● EXCERPTED PASSAGE
---+---

Gwyneth Paltrow Is Metaphysically Unaligning Herself From Thespiatic Endeavors

March 27th, 2014 // 38 Comments
'Conscious Uncoupling'
Gwyneth Paltrow Thanks For Sharing Premiere

Now that she’s consciously uncoupled from Chris Martin because divorce is what you, the little people, do (I bet you don’t even buy each other uncoupling gifts, you unwashed beggar’s bazaar.) Gwyneth Paltrow will now transcendentally acquit herself of acting and don’t say quit or she’ll stab you with her gilded pheasant deboning knife. E! News report:

The 41-year-old Hollywood A-lister also explained how it’s trickier to maintain her film career now that her children are getting older.
“It’s much harder for me. I feel like I set it up in a way that makes it difficult because… for me, like if I miss a school run, they are like, ‘Where were you?’ I don’t like to be the lead so I don’t [have] to work every day, you know, I have little things that I like and obviously I want it to be good and challenging and interesting and be with good people and that kind of thing.”
She added, “I think it’s different when you have an office job, because it’s routine and, you know, you can do all the stuff in the morning and then you come home in the evening. When you’re shooting a movie, they’re like, ‘We need you to go to Wisconsin for two weeks,’ and then you work 14 hours a day and that part of it is very difficult. I think to have a regular job and be a mom is not as, of course there are challenges, but it’s not like being on set.”

Just so we’re all clear, that was Gwyneth Paltrow literally saying her life as an actress is much harder than mothers who work 9 to 5 with the constant threat of unemployment and/or homelessness looming over their heads because one time she had to go to Wisconsin for two weeks then took the rest of the year off. Have you been to Wisconsin? All the cheese there is American. AMERICAN.

Photos: Splash News


  1. Really?

    Oh her life is so hard having a chef, a nanny and housekeeper. I can only imagine the stress from working 14 hours a day for 2 weeks and making over a million dollars. She should win an award…oh wait she did.

  2. Gosh, it’s a miracle she can find the time in her busy day to plow her Vespa nose-first and without hesitation into traffic. I guess I’ll just never be able to relate to the bourgeoisie.

    • In retrospect, she’s probably more like royalty. The bourgeoisie at least owned the means of production.

    • If I may gild this lily, she pulled said Vespa DIRECTLY IN FRONT OF A SCHOOL BUS full of children, and the bus nearly crashed.

      When I read her quote today about how average working mothers have life so much easier than she does, I literally wanted to throw up in the trashcan. The entitlement and obliviousness are just breath-taking. But, as Gwyneth herself said, “I am who I am. I can’t pretend to be someone who (only) makes $25,000 a year.”

---+---

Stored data
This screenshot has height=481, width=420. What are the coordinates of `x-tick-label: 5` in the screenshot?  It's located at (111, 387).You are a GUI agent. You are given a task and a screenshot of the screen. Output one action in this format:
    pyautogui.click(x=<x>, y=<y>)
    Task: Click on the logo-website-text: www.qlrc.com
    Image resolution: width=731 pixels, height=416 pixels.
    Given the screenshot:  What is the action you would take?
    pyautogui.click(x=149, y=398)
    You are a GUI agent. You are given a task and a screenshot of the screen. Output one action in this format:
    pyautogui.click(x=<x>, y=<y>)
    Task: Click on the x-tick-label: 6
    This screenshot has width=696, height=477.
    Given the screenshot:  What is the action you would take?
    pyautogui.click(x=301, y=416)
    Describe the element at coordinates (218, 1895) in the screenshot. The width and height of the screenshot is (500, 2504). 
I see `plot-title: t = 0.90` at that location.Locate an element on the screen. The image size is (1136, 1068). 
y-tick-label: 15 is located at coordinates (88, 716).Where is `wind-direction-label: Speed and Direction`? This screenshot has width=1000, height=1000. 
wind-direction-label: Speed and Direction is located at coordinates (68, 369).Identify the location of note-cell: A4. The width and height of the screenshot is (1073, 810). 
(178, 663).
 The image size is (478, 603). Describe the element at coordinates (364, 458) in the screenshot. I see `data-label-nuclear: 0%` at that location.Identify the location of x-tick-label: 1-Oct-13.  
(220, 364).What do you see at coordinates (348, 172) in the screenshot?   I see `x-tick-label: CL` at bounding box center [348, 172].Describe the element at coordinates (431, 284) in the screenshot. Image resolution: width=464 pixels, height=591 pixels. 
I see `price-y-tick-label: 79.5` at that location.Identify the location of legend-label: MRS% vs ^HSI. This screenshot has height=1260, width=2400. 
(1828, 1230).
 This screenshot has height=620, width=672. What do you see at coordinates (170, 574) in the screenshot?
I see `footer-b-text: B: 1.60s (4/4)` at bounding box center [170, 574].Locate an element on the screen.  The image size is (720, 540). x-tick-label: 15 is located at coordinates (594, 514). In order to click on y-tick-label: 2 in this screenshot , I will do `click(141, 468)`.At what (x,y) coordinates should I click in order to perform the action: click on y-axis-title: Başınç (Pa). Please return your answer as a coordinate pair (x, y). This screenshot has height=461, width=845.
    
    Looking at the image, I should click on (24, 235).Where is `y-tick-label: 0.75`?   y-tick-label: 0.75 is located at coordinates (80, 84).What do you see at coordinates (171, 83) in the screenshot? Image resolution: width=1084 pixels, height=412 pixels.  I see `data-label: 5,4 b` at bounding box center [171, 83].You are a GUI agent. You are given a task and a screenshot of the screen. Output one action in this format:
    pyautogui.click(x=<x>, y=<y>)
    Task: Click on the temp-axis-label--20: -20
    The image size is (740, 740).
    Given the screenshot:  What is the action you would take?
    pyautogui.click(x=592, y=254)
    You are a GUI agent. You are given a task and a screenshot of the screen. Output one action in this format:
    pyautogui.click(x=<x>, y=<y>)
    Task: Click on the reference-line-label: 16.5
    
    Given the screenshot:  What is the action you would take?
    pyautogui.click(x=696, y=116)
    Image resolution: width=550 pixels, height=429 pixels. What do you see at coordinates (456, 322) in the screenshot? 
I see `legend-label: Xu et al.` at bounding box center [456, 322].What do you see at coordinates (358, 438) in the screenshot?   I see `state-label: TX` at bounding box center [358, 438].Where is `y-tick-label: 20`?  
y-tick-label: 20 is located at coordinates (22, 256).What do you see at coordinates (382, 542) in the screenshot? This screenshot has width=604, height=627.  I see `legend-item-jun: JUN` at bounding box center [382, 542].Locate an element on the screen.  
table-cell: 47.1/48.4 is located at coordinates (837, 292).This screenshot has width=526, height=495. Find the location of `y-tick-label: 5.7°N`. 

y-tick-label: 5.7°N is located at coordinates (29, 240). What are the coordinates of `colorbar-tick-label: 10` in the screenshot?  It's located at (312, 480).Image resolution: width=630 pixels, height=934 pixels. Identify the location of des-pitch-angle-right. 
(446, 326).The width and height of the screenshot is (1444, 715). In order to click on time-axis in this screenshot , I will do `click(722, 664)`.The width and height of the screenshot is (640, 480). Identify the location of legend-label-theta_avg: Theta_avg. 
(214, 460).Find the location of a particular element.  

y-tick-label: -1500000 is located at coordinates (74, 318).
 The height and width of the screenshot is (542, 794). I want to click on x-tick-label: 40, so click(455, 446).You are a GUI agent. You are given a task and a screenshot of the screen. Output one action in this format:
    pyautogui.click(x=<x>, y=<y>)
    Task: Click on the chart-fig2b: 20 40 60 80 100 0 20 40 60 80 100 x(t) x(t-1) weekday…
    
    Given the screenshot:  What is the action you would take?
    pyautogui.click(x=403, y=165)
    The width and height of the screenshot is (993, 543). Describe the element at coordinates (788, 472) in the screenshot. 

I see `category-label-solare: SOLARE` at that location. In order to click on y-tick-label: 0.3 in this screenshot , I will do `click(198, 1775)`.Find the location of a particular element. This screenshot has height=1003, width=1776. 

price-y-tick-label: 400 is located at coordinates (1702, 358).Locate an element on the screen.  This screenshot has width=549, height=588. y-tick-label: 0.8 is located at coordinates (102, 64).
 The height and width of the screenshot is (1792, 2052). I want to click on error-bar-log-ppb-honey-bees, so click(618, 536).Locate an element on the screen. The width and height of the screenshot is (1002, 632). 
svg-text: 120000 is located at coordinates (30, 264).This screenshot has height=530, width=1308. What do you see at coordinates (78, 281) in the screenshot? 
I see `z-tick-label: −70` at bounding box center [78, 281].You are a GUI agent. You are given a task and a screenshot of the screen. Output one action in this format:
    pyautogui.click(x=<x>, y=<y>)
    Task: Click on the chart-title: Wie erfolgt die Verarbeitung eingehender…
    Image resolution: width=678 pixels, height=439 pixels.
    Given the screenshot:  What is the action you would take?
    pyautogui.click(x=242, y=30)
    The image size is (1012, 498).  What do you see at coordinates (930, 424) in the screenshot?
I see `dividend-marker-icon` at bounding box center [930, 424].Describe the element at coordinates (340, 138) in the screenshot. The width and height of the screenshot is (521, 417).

---+---

● APPLY WHAT YOU READ
1. Name each type of household staff that the first comment under the Gwyneth Paltrow post says she has.
2. In the Gwyneth Paltrow post, where does Paltrow say a movie shoot might send her, and for how long?

● LIST OF SOLUTIONS
1. A chef, a nanny, and a housekeeper.

2. To Wisconsin, for two weeks.